THE GRAMMAR OF KOLKATA ‘EYETALKING’
Though little known, Kolkata’s dance bars are among the city’s most common forms of nightlife. The business is exploitative, but the bars themselves are addictive, spectacular, even dreamlike.
ASSIGNATIONS BETWEEN CUSTOMERS AND DANCERS ARE ARRANGED BY NOTES WRITTEN ON NAPKINS, WHICH ARE FERRIED BY ‘FLOOR BOYS’ FROM THE AUDIENCE TO THE WOMEN ONSTAGE. THE NOTES USUALLY RESULT IN A CUSTOMER’S OR A DANCER’S CELL PHONE NUMBER. THE KOLKATA BARS DO EVERYTHING POSSIBLE TO AVOID THE LABEL ‘DANCE BAR’. A SIGN OUTSIDE MIGHT ONLY ADVERTISE “LIVE SINGING”. MANY IDENTIFY THEMSELVES AS A “BAR AND RESTAURANT” AND NOTHING MORE. OTHERS SIMPLY SAY THEY ARE A “FAMILY RESTAURANT” UNTIL A CERTAIN HOUR OF THE EVENING
Adecade ago, Kolkata bar owners started hiding something. The pleasant and quiet bars of Chandni Chowk, the historic business district, suddenly built stages, installed lights, and hired female performers. The proprietors told the local press of a surge in “popular demand” for “live entertainment”. A more likely explanation is the roughly 75,000 ‘bar girls’ who lost their jobs in Maharashtra after that state’s dance-bar ban around the same time. Varsha Kale, the honorary president of the Bharatiya Bar Girls’ Union, estimated in an interview that 13,000 Mumbai bar girls were from Kolkata, and that most of them returned to Bengal after the ban.
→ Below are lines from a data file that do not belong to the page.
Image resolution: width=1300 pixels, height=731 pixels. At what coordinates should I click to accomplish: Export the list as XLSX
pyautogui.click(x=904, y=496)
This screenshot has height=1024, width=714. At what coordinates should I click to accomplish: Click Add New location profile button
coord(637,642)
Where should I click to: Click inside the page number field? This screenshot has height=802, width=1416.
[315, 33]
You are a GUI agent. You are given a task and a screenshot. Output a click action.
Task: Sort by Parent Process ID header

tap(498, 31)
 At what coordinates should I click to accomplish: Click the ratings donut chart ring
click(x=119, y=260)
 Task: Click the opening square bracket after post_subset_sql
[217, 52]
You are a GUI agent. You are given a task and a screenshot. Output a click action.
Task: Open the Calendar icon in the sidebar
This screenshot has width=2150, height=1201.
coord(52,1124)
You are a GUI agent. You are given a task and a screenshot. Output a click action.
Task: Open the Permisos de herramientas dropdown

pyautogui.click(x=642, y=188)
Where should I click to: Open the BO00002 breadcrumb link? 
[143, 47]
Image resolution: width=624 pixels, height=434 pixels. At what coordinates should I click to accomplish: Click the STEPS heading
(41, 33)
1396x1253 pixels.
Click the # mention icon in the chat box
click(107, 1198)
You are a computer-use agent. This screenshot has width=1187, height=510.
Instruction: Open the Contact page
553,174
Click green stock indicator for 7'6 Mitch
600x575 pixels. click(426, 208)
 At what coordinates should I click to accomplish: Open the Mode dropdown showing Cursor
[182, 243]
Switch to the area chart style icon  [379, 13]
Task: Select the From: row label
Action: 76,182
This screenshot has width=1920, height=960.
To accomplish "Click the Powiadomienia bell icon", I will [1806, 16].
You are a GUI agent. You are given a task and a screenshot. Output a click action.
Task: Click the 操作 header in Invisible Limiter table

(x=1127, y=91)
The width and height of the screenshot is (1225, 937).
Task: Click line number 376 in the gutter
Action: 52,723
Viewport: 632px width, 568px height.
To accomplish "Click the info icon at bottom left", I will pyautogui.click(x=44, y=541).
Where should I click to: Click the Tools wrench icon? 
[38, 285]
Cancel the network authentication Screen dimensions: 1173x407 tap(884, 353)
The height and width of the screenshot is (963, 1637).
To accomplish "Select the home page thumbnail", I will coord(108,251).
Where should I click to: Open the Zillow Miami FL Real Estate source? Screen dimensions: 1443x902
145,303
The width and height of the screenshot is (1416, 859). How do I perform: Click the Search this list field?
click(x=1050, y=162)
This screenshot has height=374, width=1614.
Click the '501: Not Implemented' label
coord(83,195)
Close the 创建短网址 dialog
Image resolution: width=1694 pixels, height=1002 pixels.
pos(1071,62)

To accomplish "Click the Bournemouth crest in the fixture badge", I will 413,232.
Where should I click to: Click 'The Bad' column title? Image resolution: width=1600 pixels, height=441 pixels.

Then and now, the Kolkata bars do everything possible to avoid the label ‘dance bar’. A sign outside might only advertise “live singing”. Many identify themselves as a “bar and restaurant” and nothing more. Others simply say they are a “family restaurant” until a certain hour of the evening. The most that employees tend to say is that they work at a “singing bar”, asserting that there isn’t any dancing going on even if it is happening in a room behind them. I encountered such false denials at Esplanade Bar and Restaurant, Night Queen’s, and Chung Wah, among other establishments.
The Kolkata dance bars’ attempt to be inconspicuous has succeeded. Unlike their forebears in Mumbai, whose tales of prostitution and crime were widely romanticised and deplored, Kolkata’s dance bars have remained obscure. Many affluent residents of the city are unaware of their existence. Experts in sex work are often just as ignorant. Souvik Basu, a programme coordinator at Sanlaap, which focusses on the destructive consequences of sex work, told me flatly that “there are not many dance bars in Kolkata,” adding, “There might be, but we haven’t seen much.” Mystery about what exactly goes on at Kolkata dance bars is central to their legal situation and appeal. Places of both insecurity and independence for their performers, and of apparently criminal enterprise for their proprietors, dance bars are also a ritualised and spectacular and entrancing form of entertainment for men across Kolkata. They exemplify the misery and allure of the city’s long decay.
“YOU HAVE TO ADJUST”
Though they seem not to be a focus of Kolkata law enforcement, dance bars appear to break the law trivially and gravely. A routine visit to practically any Kolkata dance bar will show that they fail to abide by a number of regulations imposed on them by the Calcutta High Court. Its order to install metal detectors and its ban on stripper poles, for example, are both flouted by most bars.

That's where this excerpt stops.